Stored records
----

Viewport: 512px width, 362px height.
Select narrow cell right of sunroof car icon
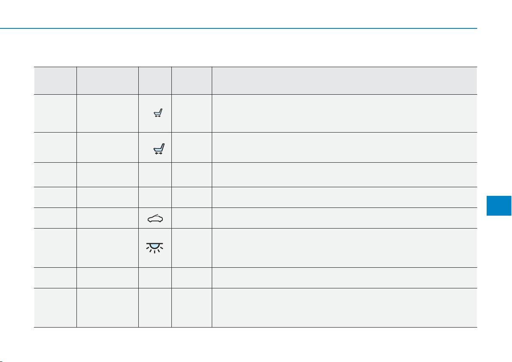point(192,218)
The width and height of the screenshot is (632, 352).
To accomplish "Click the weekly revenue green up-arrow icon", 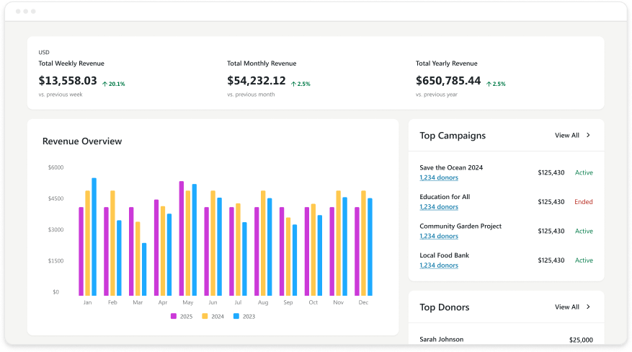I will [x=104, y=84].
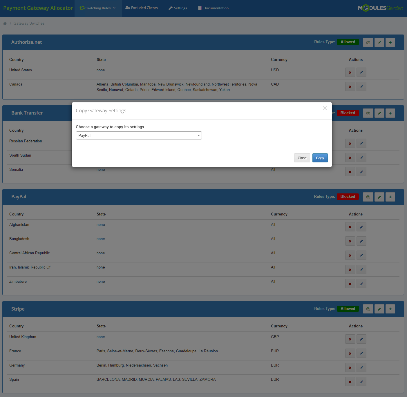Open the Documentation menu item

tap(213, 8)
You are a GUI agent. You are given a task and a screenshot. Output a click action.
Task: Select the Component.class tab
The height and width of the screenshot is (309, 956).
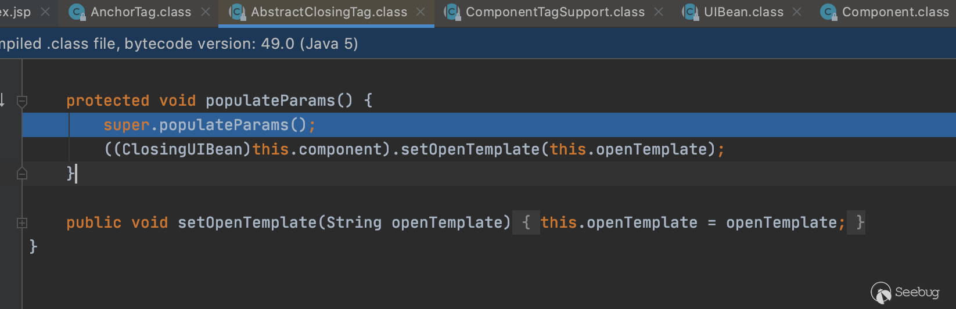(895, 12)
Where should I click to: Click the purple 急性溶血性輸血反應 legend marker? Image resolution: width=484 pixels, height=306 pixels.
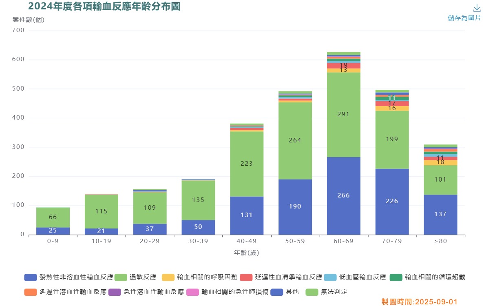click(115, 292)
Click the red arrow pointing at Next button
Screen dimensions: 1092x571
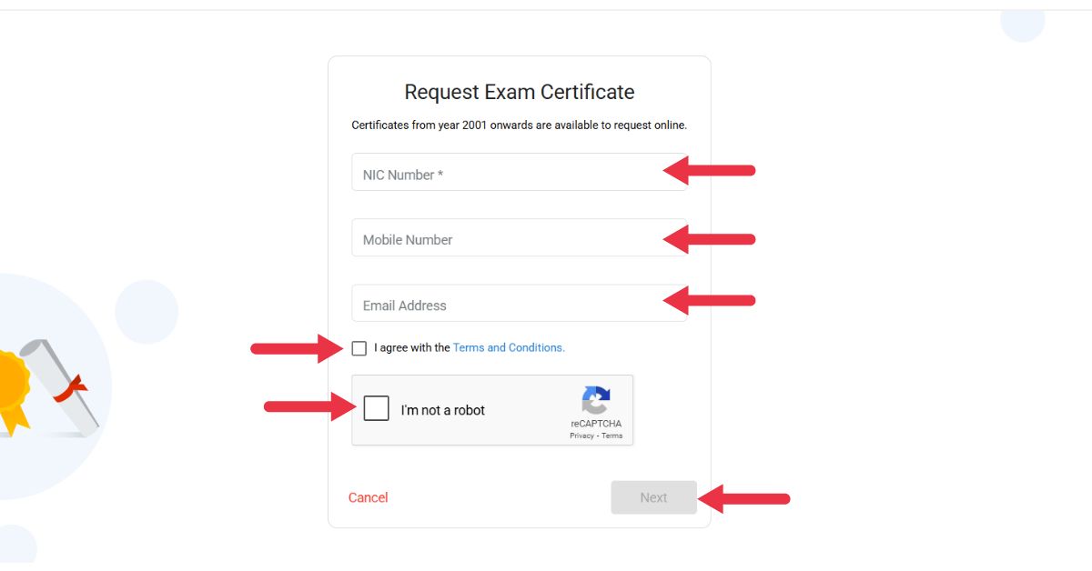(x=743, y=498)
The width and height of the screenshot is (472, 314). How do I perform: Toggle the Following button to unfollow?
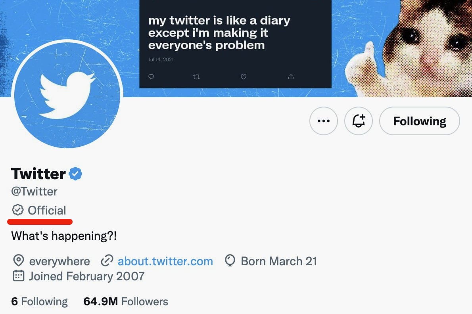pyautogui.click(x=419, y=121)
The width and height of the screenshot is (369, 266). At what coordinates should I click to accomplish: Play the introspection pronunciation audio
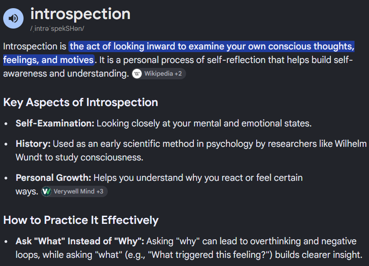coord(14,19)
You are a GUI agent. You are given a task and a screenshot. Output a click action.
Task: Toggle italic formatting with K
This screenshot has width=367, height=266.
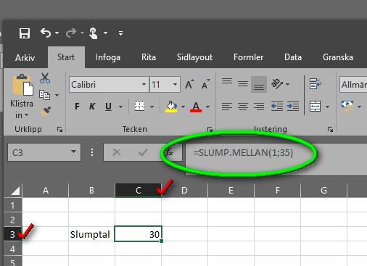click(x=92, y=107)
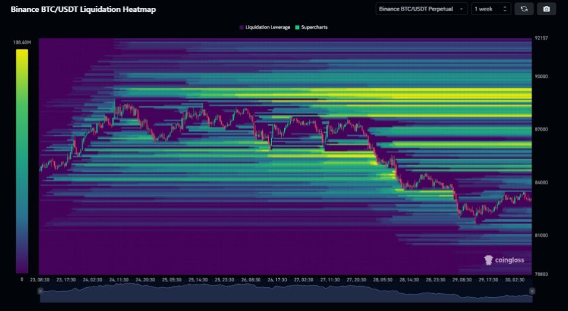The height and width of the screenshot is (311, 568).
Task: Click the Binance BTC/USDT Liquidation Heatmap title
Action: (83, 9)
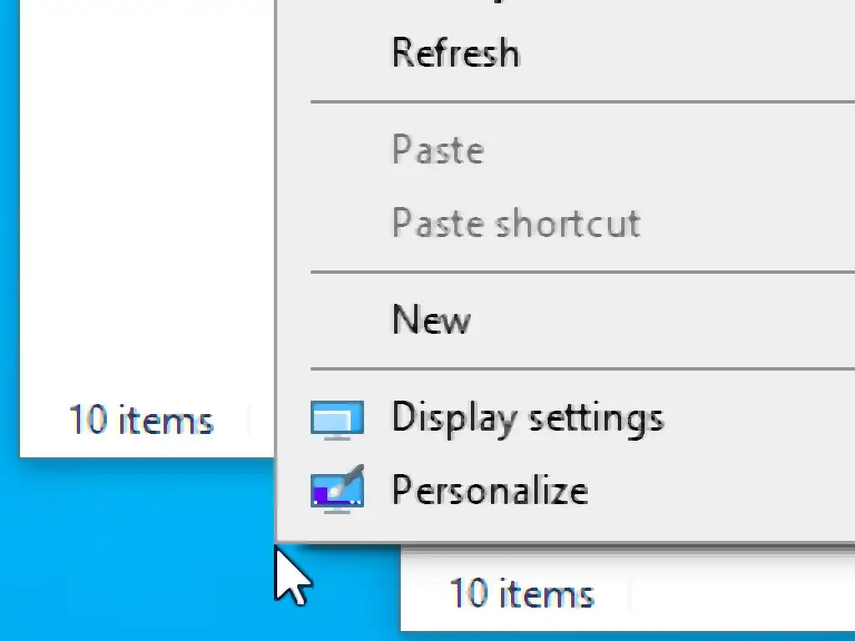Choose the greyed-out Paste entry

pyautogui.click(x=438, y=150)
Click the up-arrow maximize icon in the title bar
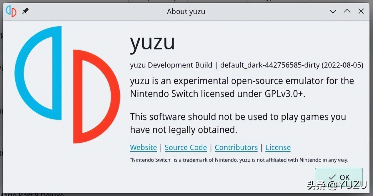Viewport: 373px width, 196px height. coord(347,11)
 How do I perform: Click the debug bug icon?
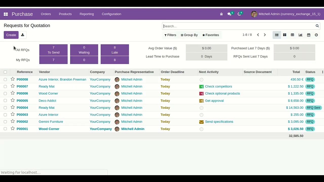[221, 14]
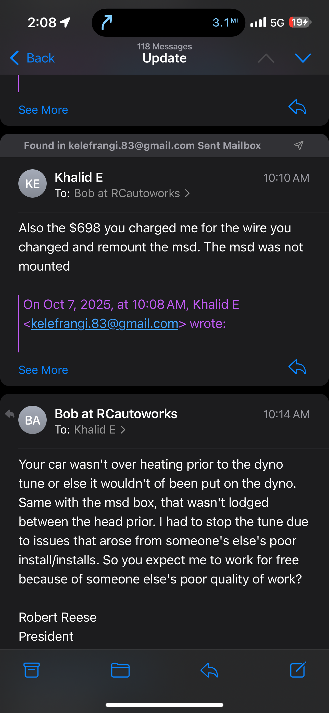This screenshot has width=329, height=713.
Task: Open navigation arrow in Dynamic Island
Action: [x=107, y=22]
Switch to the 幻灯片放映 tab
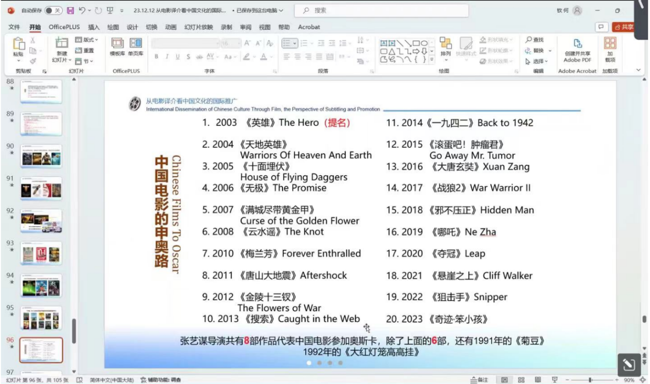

----

Task prompt
The lines from the start of the records above through the line that holds "The width and height of the screenshot is (632, 352)." are to be copied exactly, both ends included, and no pictures are to be copied.

Result of this task
Viewport: 512px width, 362px height.
Select narrow cell right of sunroof car icon
point(192,218)
The width and height of the screenshot is (632, 352).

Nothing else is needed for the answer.